Perimeterschutz: Aktuelle Entwicklungen, Trends und Innovationen
Maßnahmen zum Perimeterschutz, also für den Schutz des Geländes das zum Beispiel ein Gebäude umgibt, betreibt der Mensch seit dem er den Gartenzaun erfunden hat. Heute leben wir in...
Maßnahmen zum Perimeterschutz, also für den Schutz des Geländes das zum Beispiel ein Gebäude umgibt, betreibt der Mensch seit dem er den Gartenzaun erfunden hat.
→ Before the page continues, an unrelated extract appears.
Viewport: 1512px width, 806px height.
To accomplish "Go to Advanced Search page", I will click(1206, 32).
Heute leben wir in einer elektronischen Welt von Videokameras, elektronischen Ausweisen und Biometrie. Über die aktuellen Entwicklungen sprach GIT-SICHERHEIT.de mit Bernd Horst Sander, Inhaber des Sander Management Consulting + Sachverständigenbüros.
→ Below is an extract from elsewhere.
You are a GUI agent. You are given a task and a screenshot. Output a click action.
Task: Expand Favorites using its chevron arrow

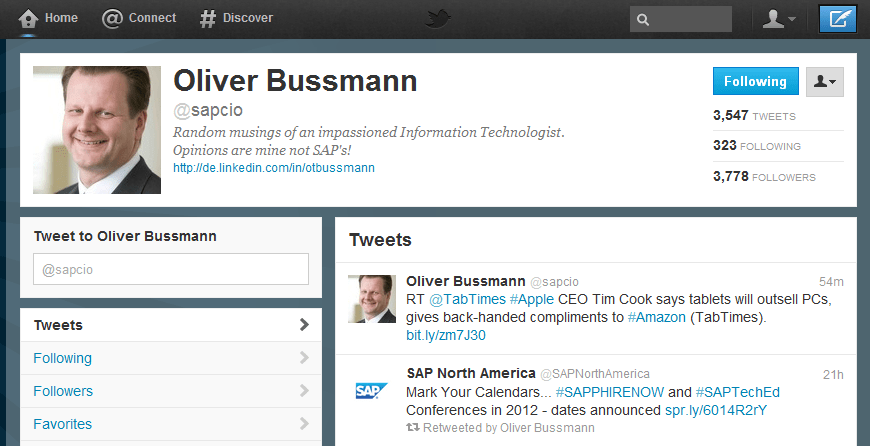(x=304, y=424)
GIT-SICHERHEIT.de: Heute prägen Videotechnik und Biometrie den Perimeterschutz - bis dahin war es ein weiter Weg. Lassen Sie uns doch mal mit einer kleinen Epocheneinteilung beginnen...
Bernd Horst Sander: Schon immer wollen Menschen ihr Eigentum schützen - früher brauchte man dafür hohe meterdicke Mauern, tiefe Gräben und massive Burgtore. Heute leisten dafür eher ein vollelektronisches Schiebetor und Polykarbonat-Zäune mit Übersteigschutz optimalen Widerstand gegen Eindringlinge. Es gibt auch keine Wachposten mehr, sondern Drehkreuze mit elektronischer Zutrittskontrolle und versteckten Videokameras. Aber eine Sache hat sich nicht geändert: der äußere Schutz von Gebäuden, Grundstücken und Freigeländen vor Eindringlingen - eben Perimeter Protection.
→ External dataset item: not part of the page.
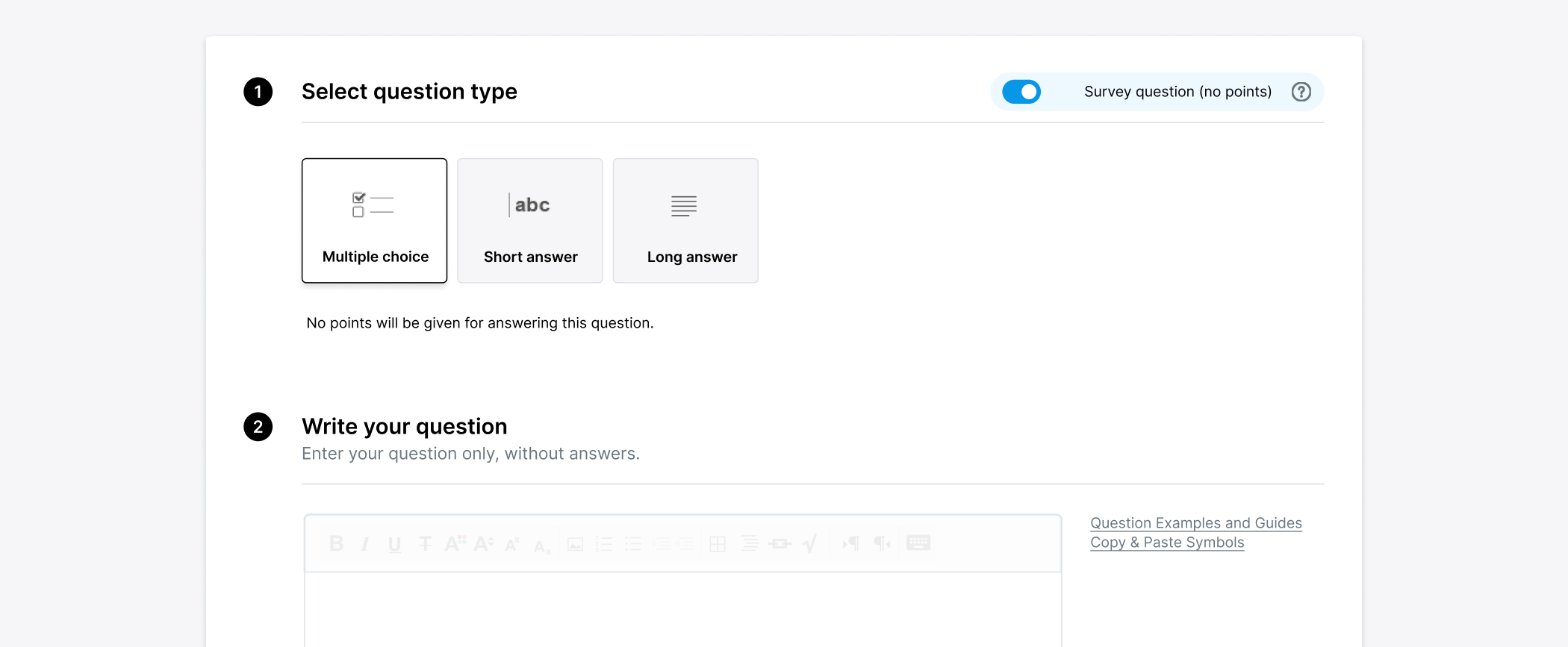Insert a math formula with the square root icon
Viewport: 1568px width, 647px height.
coord(810,543)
Das ist ja ein noch junger Begriff?
Bernd Horst Sander: Der Begriff Perimeter Protection wird in der Tat erst seit einigen Jahren in Deutschland intensiver genutzt. Davor ordnete sich die Sicherung von Freigeländen irgendwie den Begriffen Security und Safety unter. Im Laufe der vergangen Jahre sind die Ansprüche an die äußere Sicherheit in Europa enorm gestiegen. Terroristische Anschläge, organisierte Verbrechen und Kriminalität haben uns vor Augen geführt, wie wichtig Perimeter Protection ist. Die einfachen Ausführungen von Maschendrahtzäunen mit ein wenig Stacheldraht reichen da aber nicht mehr aus - zum Beispiel, wenn es um die Sicherung von Flughäfen, Bahnhöfen, Staatsgebäuden, Firmenkomplexen, Sportarenen, Privateigentum oder Gebäuden mit Hochsicherheitsbereichen geht. All diese benötigen ein ganzheitliches Sicherheitskonzept, das aus perfekt aufeinander abgestimmten Komponenten besteht. Dazu gehören Stahlzäune mit elektronischer Zaunüberwachung, Tore, Schranken, Zutrittskontrollen und Überwachungssysteme. Ich denke, dass in den nächsten Jahren auf dem Gebiet Freigelände-Sicherheit noch eine Menge an innovativen Technologien entwickelt werden - gerade hier bei uns in Europa, wo sich ein enormes Forschungs- und Entwicklungspotenzial befindet.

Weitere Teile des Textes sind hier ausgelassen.